Sutter Health embarks on a nontraditional innovation initiative through a partnership with Landed that helps employees with home down payments in the pricey Bay Area market.
Access to affordable housing is a known contributing factor to social determinants of health. When your health system operates in some of the priciest real estate markets in the nation, how does that impact your workforce?
When Sutter Health, a nonprofit Sacramento, California-based health system, discovered that housing prices and long commutes to some of its 24 hospitals and dozens of clinics were a major source of stress for employees and their families, the organization's innovation arm decided to do something about it. This fall Sutter announced a partnership with Landed, which provides free homebuying education and guidance, and helps individuals make down payments on their homes.
With median home prices in the San Francisco Bay and Silicon Valley areas exceeding well over a million dollars, many employees are unable to live in the communities they serve. The situation also creates difficulties recruiting and retaining qualified candidates. Besides enhancing the wellbeing of employees, according to Sutter, rectifying these dynamics could positively impact Bay Area communities and patients by stabilizing the workforce and enabling providers to develop longer-term relationships with patients.
Spearheaded by Sutter Health Design & Innovation, the initiative is aligned with the organization's mission to "make healthcare more simple, engaging, and human." The problem was identified last year when Innovation employee Vandana Pant, senior director, strategic initiatives, participated in the health system's Leadership Academy and explored the issue as part of her capstone project.
What followed included 100 interviews with employees throughout the organization. "There were compelling stories about how long commutes prevented them from living and working in the communities where they worked and served patients, [along with the] impact on their own health and families," Pant says. Permanent housing closer to work will save hours on the road and give clinicians and staff more time to rest, recuperate, and recharge.

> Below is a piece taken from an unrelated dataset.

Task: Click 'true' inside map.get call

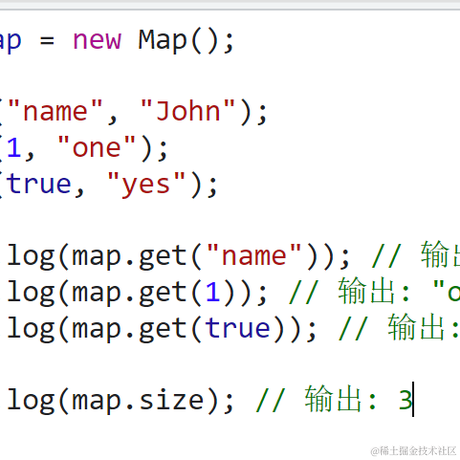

During the interview process, Landed was mentioned as a resource that provides down payment assistance to educators located in markets where housing is unaffordable. Landed has now expanded into the healthcare sector through its relationship with Sutter.

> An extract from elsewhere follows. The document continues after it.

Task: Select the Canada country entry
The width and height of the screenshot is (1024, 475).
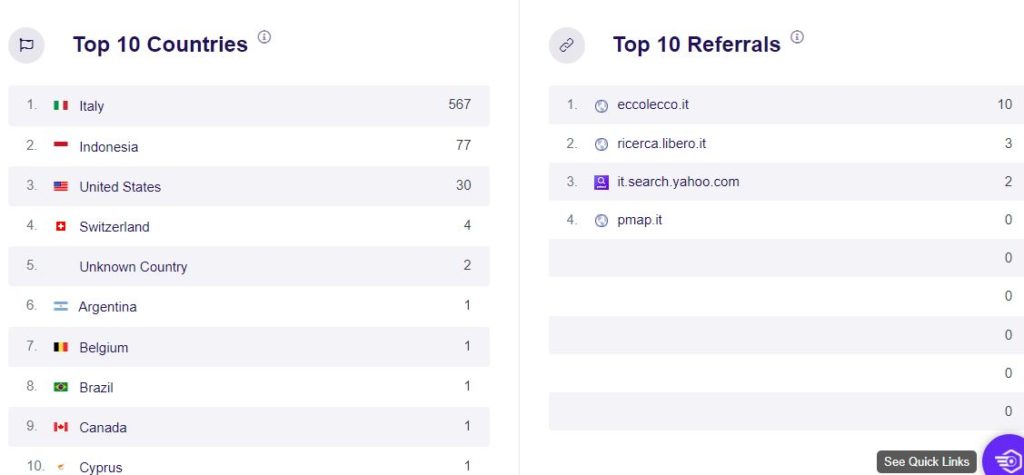Action: coord(249,427)
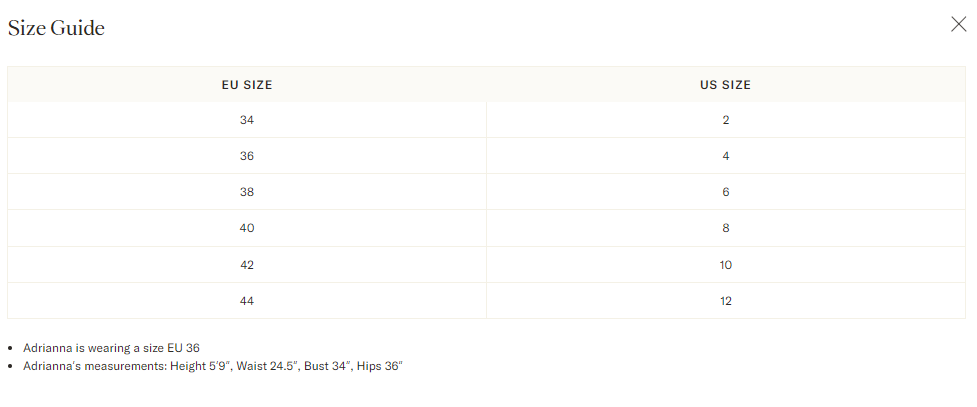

"The home buying journey starts with saving," Alex Lofton, co-founder of Landed, told HealthLeaders. "A lot of people are brilliant in the work that they do, but maybe finance and economics isn't what they focus on. We do a lot of work to help people understand what it takes to be a homeowner and build a path to that, whether it be in a matter of weeks, months, or years. We have a suite of support services to help build financial security, but the down payment program is what people are most interested in hearing about."
According to a news release, Landed's down payment program invests alongside employees to help them reach a 20% down payment, up to $120,000 per household. Landed's funds are offered as an equity investment, in which the organization receives typically 25% of the gain—or absorbs 25% of the loss—of the home value once the arrangement ends through sale or refinancing. There are no loan payments during the interim.

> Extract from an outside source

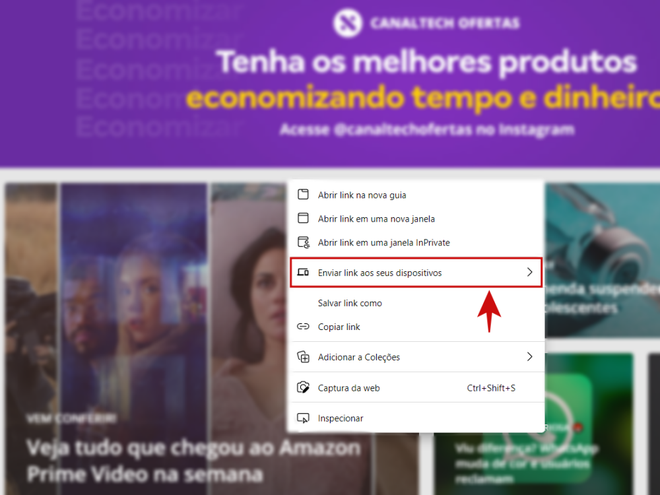Click the Collections icon beside 'Adicionar a Coleções'
This screenshot has width=660, height=495.
pos(303,357)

“Now more than ever, we need to uphold essential healthcare workers as they uphold us on the front lines of the COVID-19 pandemic by making it easier to buy a home in the communities they serve,” Lofton said.
Pant acknowledges that this initiative is unusual for a health system to pursue. "Health systems are not traditionally in the business of doing things that are not their core areas of expertise," she says. "This is where the influence of Sutter embracing human centered design comes in." Developing a strategic partnership with a company such as Landed enables Sutter to bridge that gap, broaden the spectrum of innovation, and "significantly contribute to the wellbeing of our own people."
The program launched a pilot in October with staff and physicians of the Palo Alto Medical Foundation and Palo Alto Foundation Medical Group, as well as employees of Mills-Peninsula Medical Center. No homes have been bought through the partnership yet, because home buying is not something people do on a whim, says Lofton. Meanwhile, the program has stimulated a lot of interest.
[Editor's Note: The first quote from Alex Lofton has been changed to say "finance and economics" rather than "financial economics."
“Health systems are not traditionally in the business of doing things that are not their core areas of expertise.”
Vandana Pant, senior director, strategic initiatives, Sutter Health Design & Innovation
Mandy Roth is the innovations editor at HealthLeaders.
Long commutes and unaffordable housing contribute to workforce stress and inhibit recruitment and retention efforts.
Sutter's partnership with Landed provides assistance with down payments.
The initiative is designed to enhance employees' wellbeing, stabilize the workforce, and enable workers to live in the communities they serve.